Según leo en estos días, el Gobierno se venía gastando 22 millones de euros anuales en hacer esos ilegítimos e inmorales regalos a los alumnos de Primaria. Ahora, por la crisis, el gasto se reduce a cinco millones ya que han decidido dejar fuera a los colegios concertados.

Además de la infamia que supone que un político nos haga a su capricho regalitos con nuestro dinero (lo mismo un día les da por regalar a toda colegiala un consolador, o un patinete), reto a la Consejería de Educación a que estudie el uso real que se le ha venido dando al portátil de las narices. Desafío, asimismo, a las autoridades a que comprueben cuántos de esos colegios están preparados para enchufar veinte o treinta portátiles por clase al mismo tiempo, ya sea por ausencia de conexión para los mismos, por falta de la potencia necesaria contratada o por incapacidad para pagar el recibo del consumo.

Y aun así, la desvergüenza del señor Griñán y de la consejera del ramo (o de la rama) sigue siendo la misma, porque lo que falla es el argumento. En mi casa, por ejemplo, hay, desde hace años, como en muchas otras de Andalucía, no menos de dos ordenadores, de modo que por qué razón he de considerar seria la decisión de que el jefe de mi Gobierno nos endilgue otro aparato más, a la fuerza…, y pagado con mi dinero.

Miren, señores griñanes de la cosa, si lo que desean es practicar la lucha contra eso que a veces llaman los suyos desigualdad y que tan a menudo confunden con la demagogia de un pollo sin cabeza o con el rancio molde de un igualitarismo de siervos de la gleba, lo que tendrían que hacer, en todo caso, es montar un aula especial en cada colegio con la dotación necesaria. Incluso, si desea hacerse el generoso a costa nuestra, entregue un portátil de nuestro dinero a aquellos alumnos cuyas familias carezcan de medios suficientes, pero no los regale de manera insolente a todo quisque y sólo por su puro interés electorero (supongo que también al hijo de Steve Jobs, si hubiese coincidido uno de estos años en un colegio andaluz, la Junta habría incurrido en la osadía de entregarle uno de estos obsoletos juguetitos populistas).

Tengo un ejemplo que ponerles.
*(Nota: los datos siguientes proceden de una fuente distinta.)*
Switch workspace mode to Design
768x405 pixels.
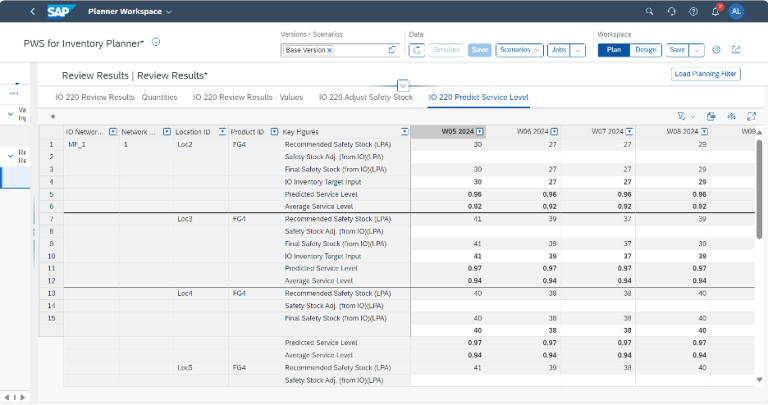(646, 49)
Hace un par de años, una buena amiga, nacida en San Francisco, California, donde reside, decidió venirse a Sevilla con sus dos hijos, de 11 y 13 años, para tener un año sabático y de paso perfeccionar todos el idioma español (su marido es de origen chicano). El día que la Junta les regaló a sus hijos el dichoso portátil, como a cualquier otro alumno, mi amiga A. me preguntó, entre perpleja y patidifusa: “¿De verdad nos lo regala el gobierno? Nosotros venimos del Silicon Valley, ¿es que en este país os habéis vuelto locos?…”

Querida A., a la vista de lo acontecido, puedes ver que se trataba de algo bastante peor.